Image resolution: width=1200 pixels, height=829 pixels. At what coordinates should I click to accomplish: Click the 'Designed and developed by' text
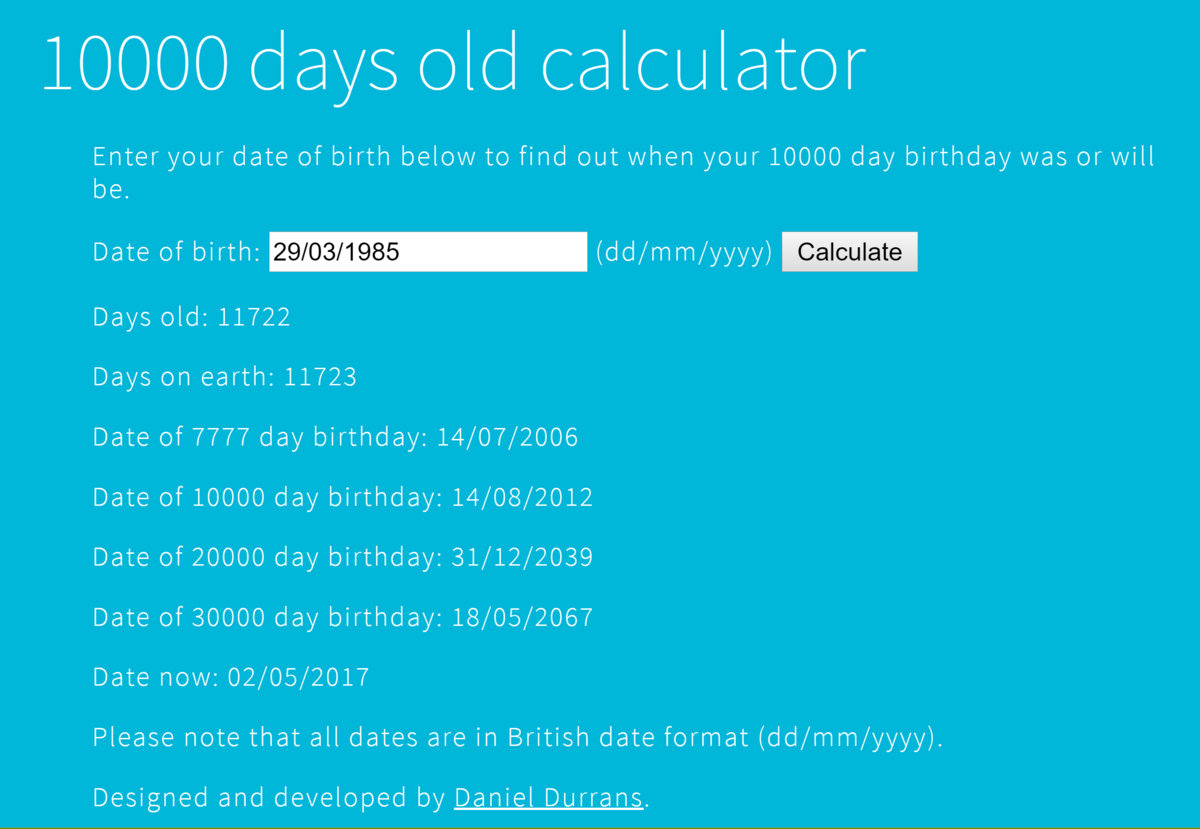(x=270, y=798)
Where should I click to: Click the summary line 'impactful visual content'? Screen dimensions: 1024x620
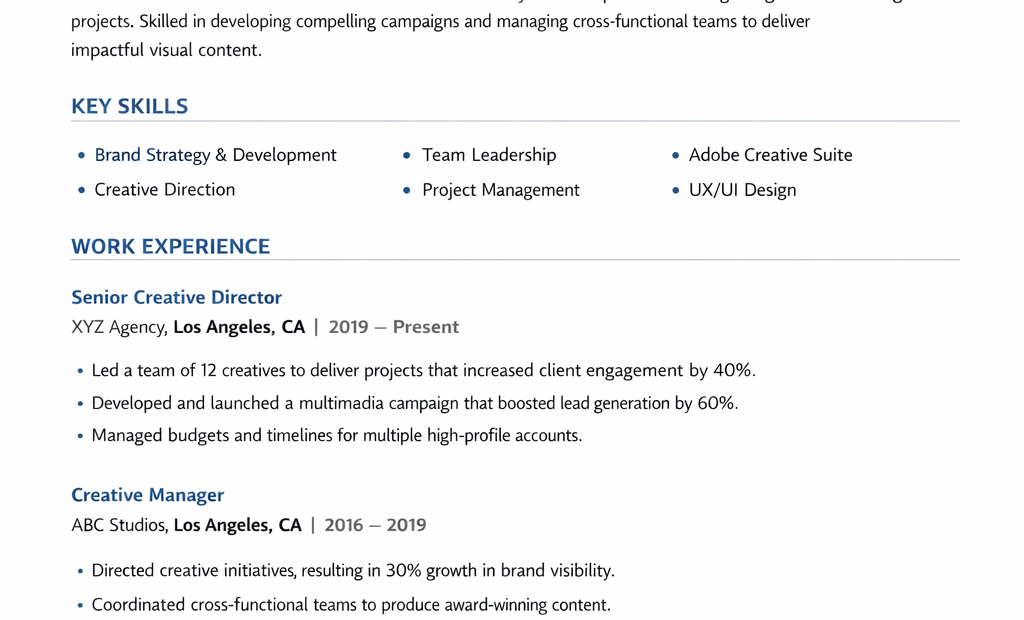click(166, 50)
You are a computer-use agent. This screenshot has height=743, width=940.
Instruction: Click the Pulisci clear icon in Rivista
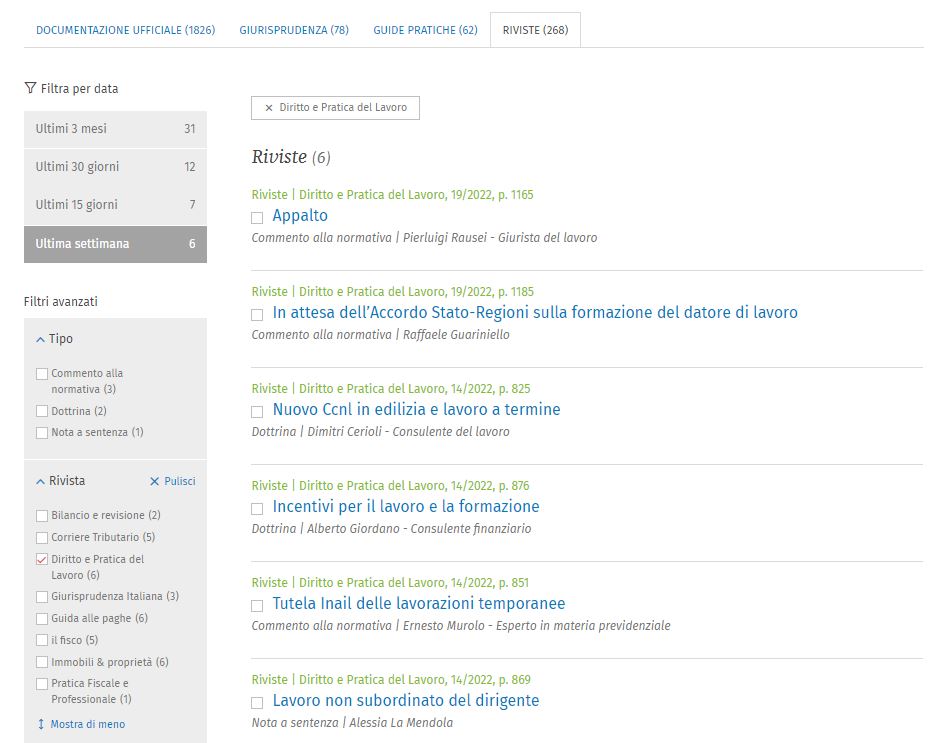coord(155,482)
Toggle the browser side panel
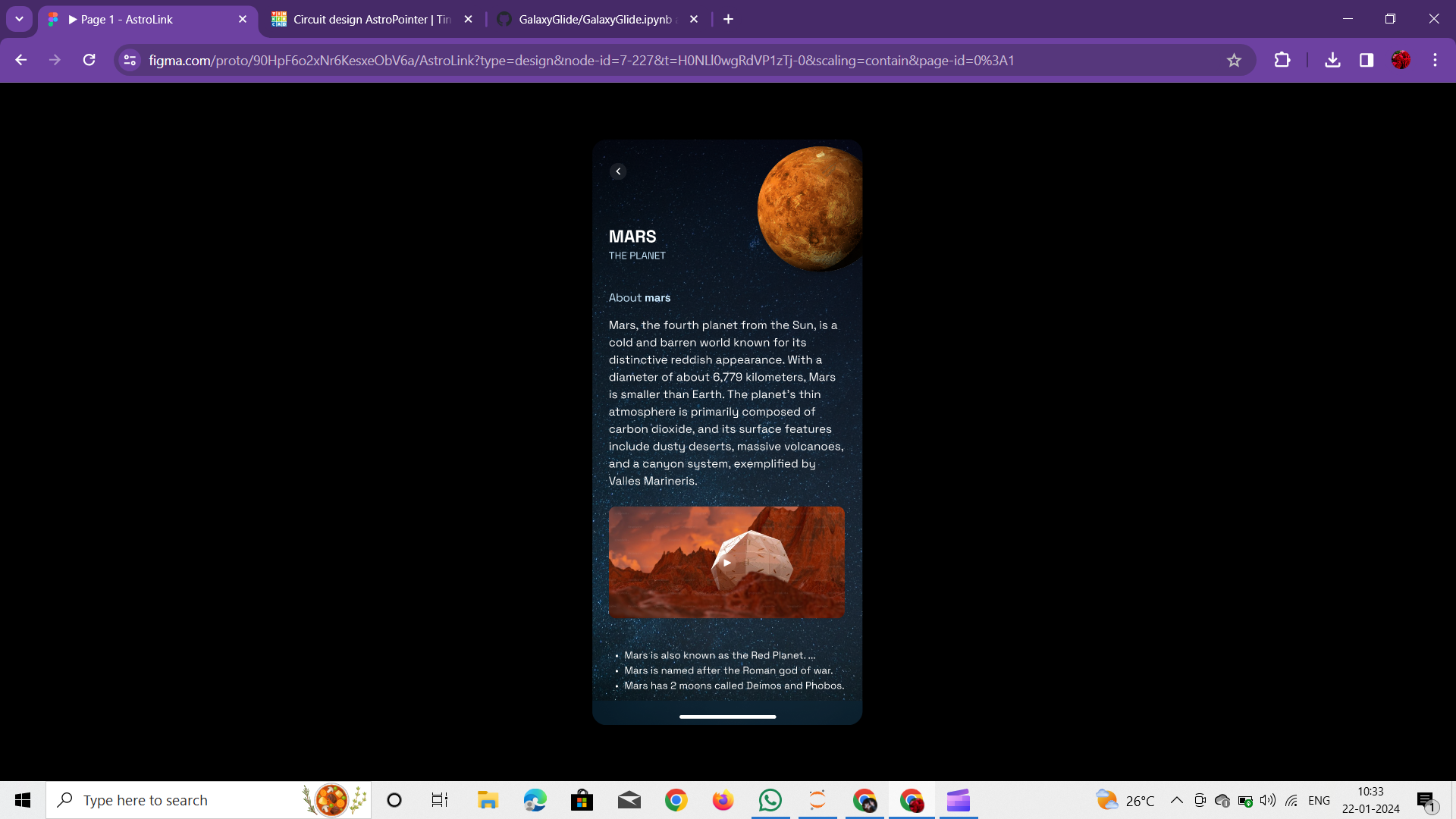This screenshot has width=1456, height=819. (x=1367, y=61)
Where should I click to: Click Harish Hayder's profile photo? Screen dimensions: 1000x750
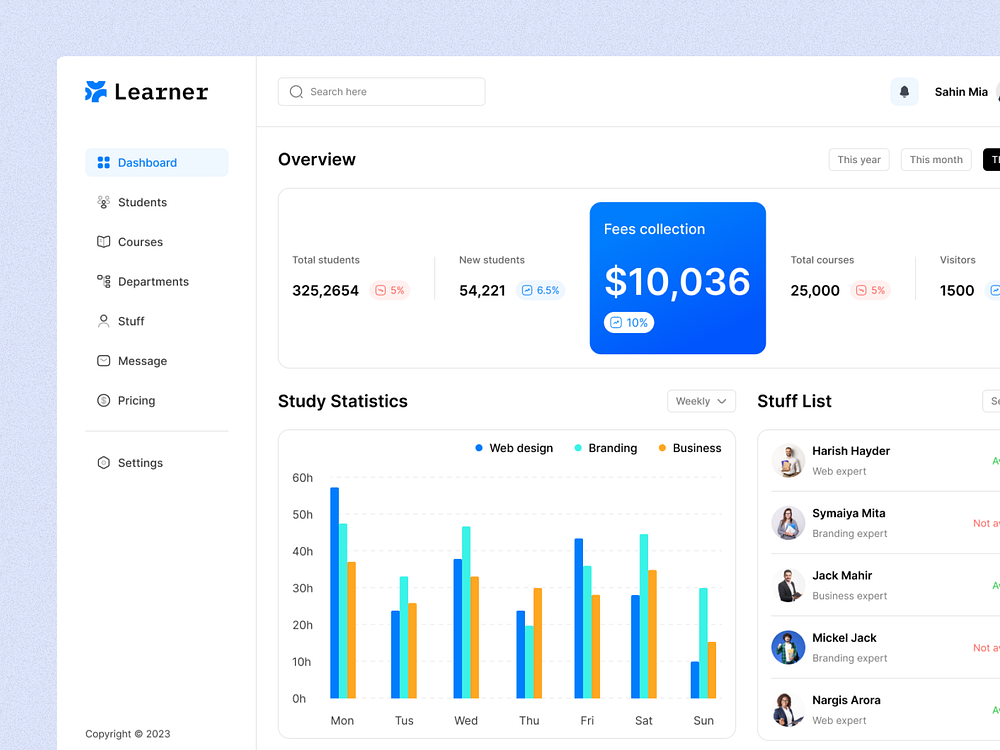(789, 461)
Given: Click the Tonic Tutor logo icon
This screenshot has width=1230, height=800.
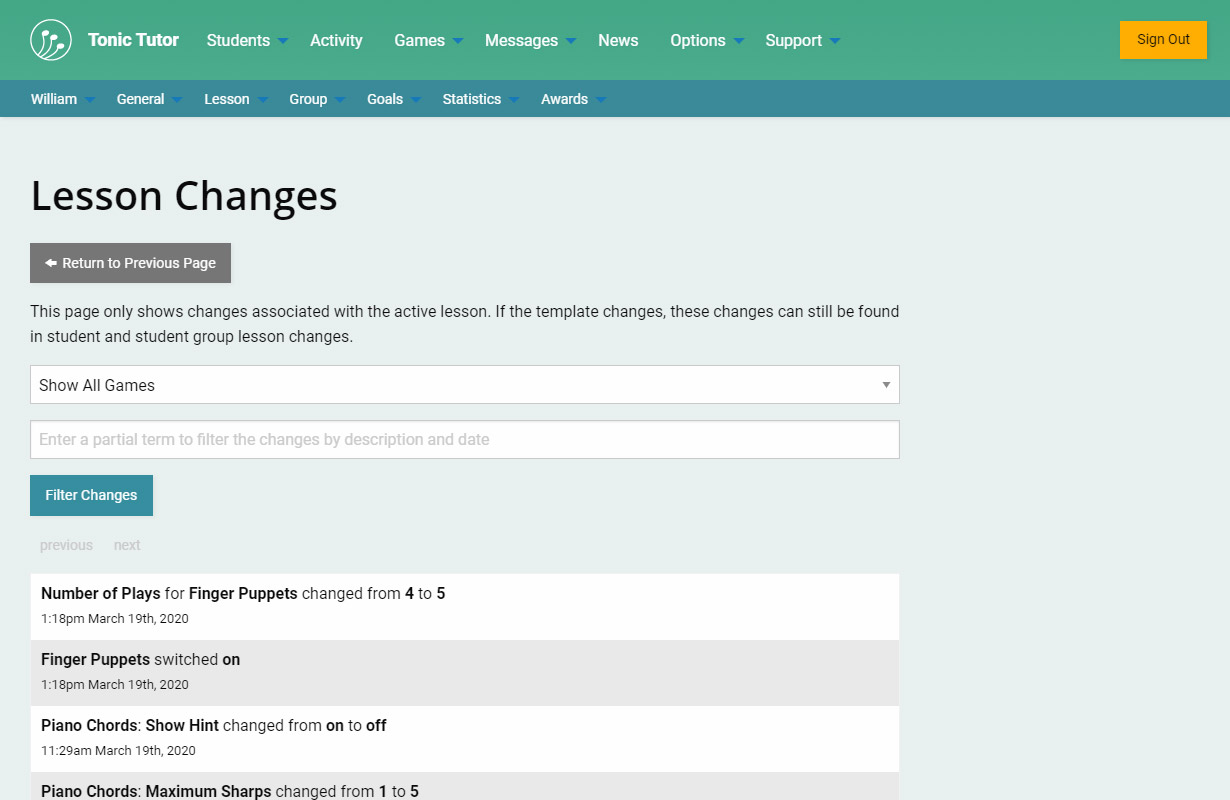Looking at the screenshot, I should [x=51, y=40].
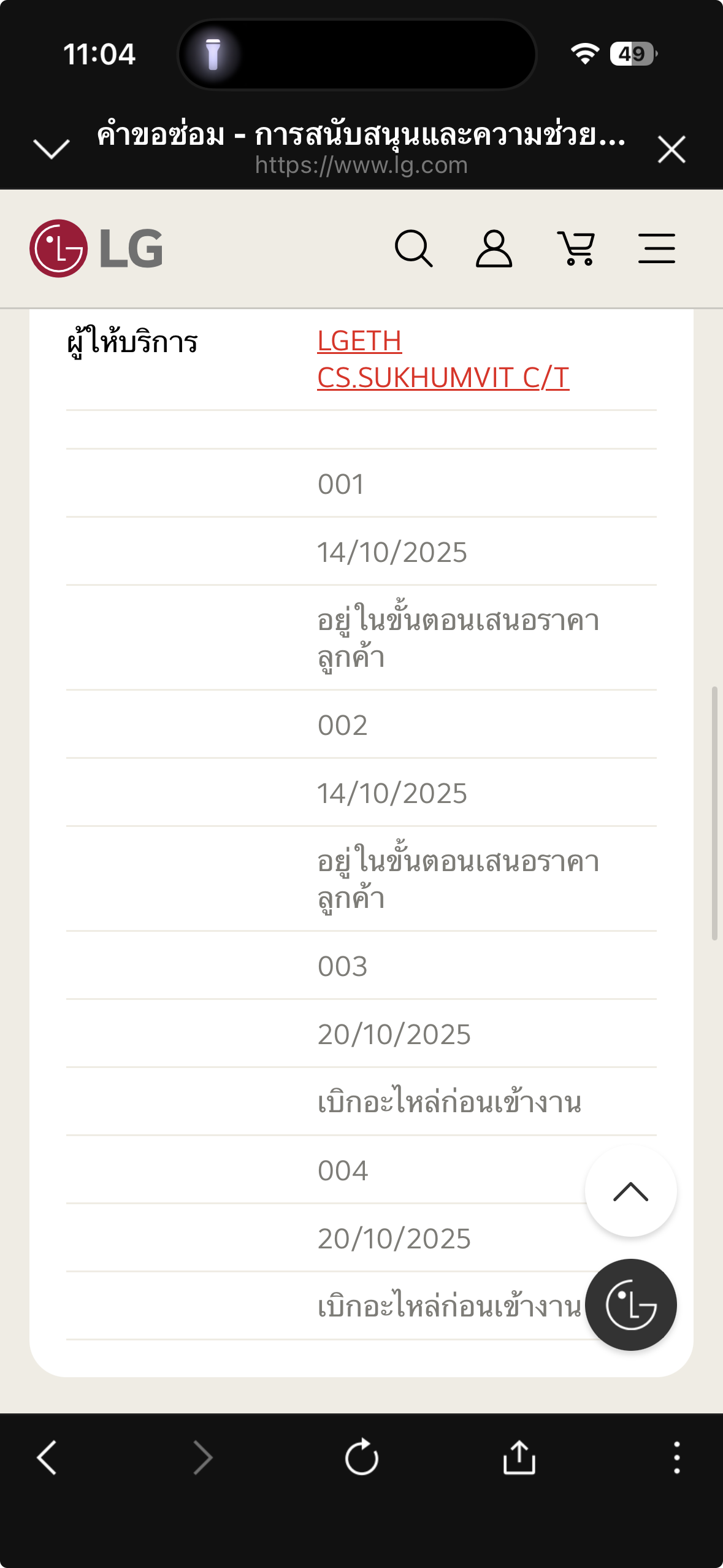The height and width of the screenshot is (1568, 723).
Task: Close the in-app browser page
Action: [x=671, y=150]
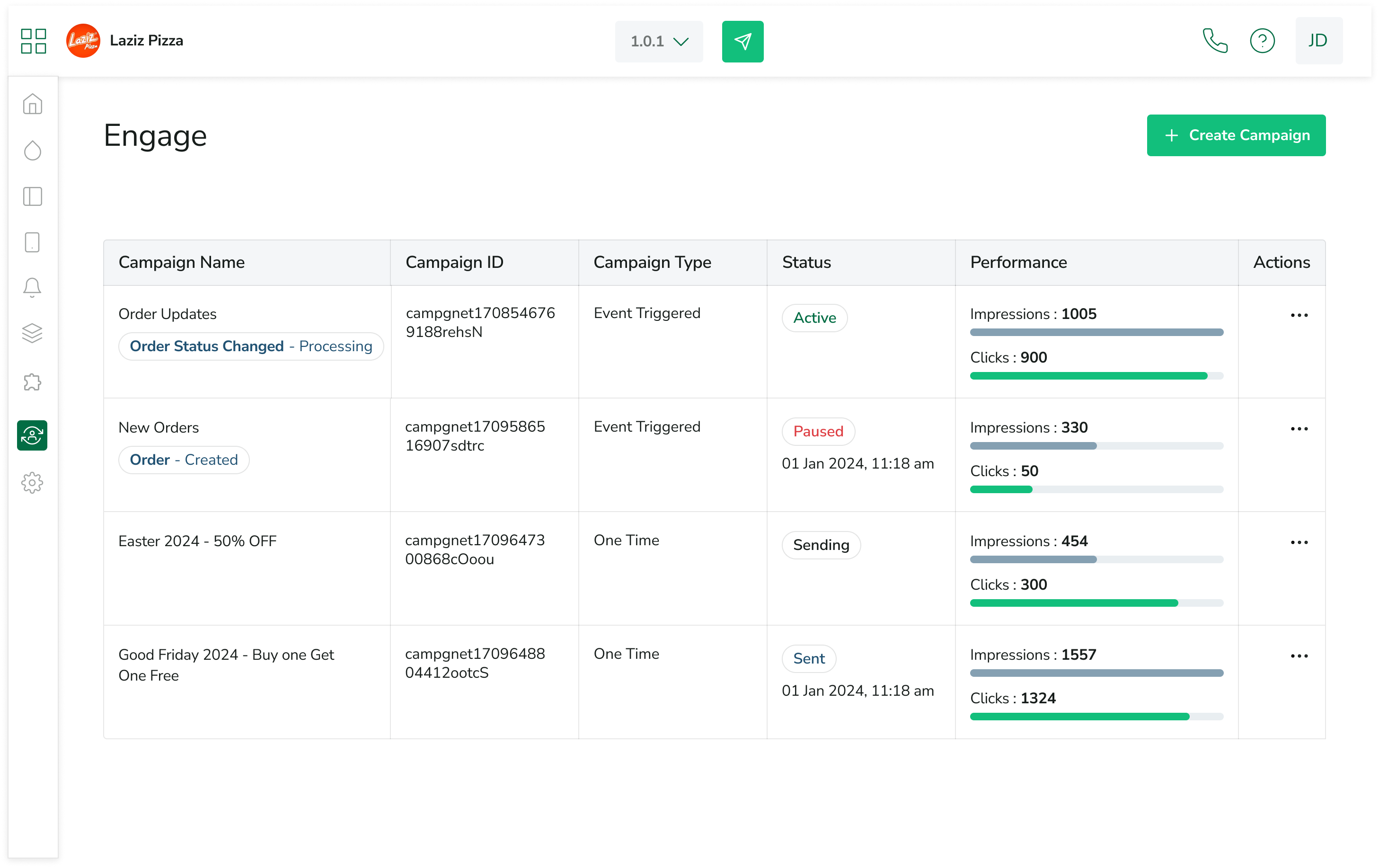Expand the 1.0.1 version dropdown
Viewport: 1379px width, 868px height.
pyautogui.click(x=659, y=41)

Your task
From the material above, pick out every line that contains the string "icon" and reproduce each such line in full.

Reply to the task
Instruction: Click the Pulisci clear icon in Rivista
Given: Click the Tonic Tutor logo icon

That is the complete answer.